Purpose — The field of computational and data sciences extends beyond the topics focused on in this course. From the CDS-101 perspective, we’ve used the terms model and simulation as shorthand for data-driven models and simulations. Yet, there is an alternative approach to model and simulation building that works in the opposite direction and is an indispensible tool in the natural sciences and engineering. This class of models and simulations generate predictions and data wihout using an underlying dataset as input. To distinguish these from their data-driven counterparts, we will refer to them as follows:

  • A microscopic or mechanism-driven model or simulation is based on the known laws of nature. An example is deriving equations of motion for the planets in our solar system using Newton’s law of universal gravitation.
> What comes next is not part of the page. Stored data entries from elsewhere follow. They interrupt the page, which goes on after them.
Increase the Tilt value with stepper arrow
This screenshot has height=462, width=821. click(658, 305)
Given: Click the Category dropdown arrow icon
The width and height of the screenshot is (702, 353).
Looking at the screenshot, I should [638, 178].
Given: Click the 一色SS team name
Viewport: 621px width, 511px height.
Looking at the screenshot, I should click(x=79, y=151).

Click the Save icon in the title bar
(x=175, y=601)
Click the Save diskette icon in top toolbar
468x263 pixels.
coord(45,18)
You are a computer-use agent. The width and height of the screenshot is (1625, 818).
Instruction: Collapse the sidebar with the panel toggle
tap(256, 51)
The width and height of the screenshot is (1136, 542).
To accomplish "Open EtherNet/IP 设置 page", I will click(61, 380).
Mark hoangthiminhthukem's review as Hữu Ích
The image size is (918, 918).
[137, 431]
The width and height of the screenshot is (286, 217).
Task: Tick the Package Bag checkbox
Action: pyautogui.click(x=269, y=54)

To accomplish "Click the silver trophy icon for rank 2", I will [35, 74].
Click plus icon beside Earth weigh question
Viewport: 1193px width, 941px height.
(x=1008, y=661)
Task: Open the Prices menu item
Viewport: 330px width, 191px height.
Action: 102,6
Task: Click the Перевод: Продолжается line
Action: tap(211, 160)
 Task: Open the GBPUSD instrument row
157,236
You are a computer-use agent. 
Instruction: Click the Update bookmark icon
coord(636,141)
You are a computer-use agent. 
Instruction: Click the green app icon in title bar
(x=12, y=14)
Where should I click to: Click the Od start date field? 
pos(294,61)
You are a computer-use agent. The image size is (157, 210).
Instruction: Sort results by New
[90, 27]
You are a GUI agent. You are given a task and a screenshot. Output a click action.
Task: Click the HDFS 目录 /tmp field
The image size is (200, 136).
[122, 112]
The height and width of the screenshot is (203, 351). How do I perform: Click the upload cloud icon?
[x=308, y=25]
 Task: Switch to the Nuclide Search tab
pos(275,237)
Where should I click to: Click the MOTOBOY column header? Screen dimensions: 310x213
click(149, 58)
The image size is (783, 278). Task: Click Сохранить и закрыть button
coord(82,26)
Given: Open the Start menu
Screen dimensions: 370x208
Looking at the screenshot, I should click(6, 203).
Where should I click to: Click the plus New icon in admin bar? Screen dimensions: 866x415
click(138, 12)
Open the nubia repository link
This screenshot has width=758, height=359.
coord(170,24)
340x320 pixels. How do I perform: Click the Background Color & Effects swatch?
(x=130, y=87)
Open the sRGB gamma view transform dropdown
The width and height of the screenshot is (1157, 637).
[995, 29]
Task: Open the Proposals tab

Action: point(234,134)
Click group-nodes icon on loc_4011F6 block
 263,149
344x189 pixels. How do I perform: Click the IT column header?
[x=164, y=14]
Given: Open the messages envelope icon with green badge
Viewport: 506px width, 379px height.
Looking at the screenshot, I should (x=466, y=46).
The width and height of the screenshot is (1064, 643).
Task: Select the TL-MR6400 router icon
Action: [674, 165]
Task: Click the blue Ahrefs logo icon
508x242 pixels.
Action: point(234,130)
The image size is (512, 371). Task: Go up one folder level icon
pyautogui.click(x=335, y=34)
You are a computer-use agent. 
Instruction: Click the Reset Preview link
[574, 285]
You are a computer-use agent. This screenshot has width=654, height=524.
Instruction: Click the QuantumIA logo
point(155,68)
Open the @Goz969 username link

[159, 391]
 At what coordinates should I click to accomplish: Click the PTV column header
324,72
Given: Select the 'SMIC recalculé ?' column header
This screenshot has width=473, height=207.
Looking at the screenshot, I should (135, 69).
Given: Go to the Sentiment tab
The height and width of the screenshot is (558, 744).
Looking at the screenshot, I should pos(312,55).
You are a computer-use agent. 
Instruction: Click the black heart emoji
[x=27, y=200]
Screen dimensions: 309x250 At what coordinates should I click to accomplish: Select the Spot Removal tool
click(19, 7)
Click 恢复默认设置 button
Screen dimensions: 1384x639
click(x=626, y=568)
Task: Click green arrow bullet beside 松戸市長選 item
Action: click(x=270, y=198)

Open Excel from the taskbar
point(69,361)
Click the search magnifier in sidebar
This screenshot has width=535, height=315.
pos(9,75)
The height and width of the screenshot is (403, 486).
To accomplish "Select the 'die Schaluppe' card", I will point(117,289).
After building this kind of model or simulation, the researcher will scan the model’s parameter space and look for trends in the predictions and outputs, which are then compared against experimental data (if available). If the model or simulation generates predictions or outputs that accord with the experimental data, then the proposed mechanism can be regarded as a plausible explanation for observed trends. However, if the predictions or outputs fail to agree with the experimental data, then the model or simulation is falsified and the proposed mechanism is rejected.

For your portfolio — In the near future you will be provided with a short summary of two or three simulations that share a common lineage that you can easily run on your computer. The simulations will be visual and interactive, allowing you to change a small set of parameters using a simple dashboard. After becoming familiar with the different simulations and developing a basic intuition for how each one behaves, you will then compare and contrast them in a short write-up. Your comparative discussion must be at least 2–3 paragraphs in length (a minimum of one paragraph per simulation) and include the following:

  • At least three ways in which the simulations are similar to one another

  • For each simulation, at least one way it is different from the others

  • Pick one of the simulations and suggest a feature or rule that you could add to it that would change its outputs and predictions. You only need to do this using plain language, you are not expected to write any code for this. Be sure to hypothesize what you think the changes will do and what they might mean. For example, how do you anticipate that your proposed change will simulate different physical mechanisms or human behavior?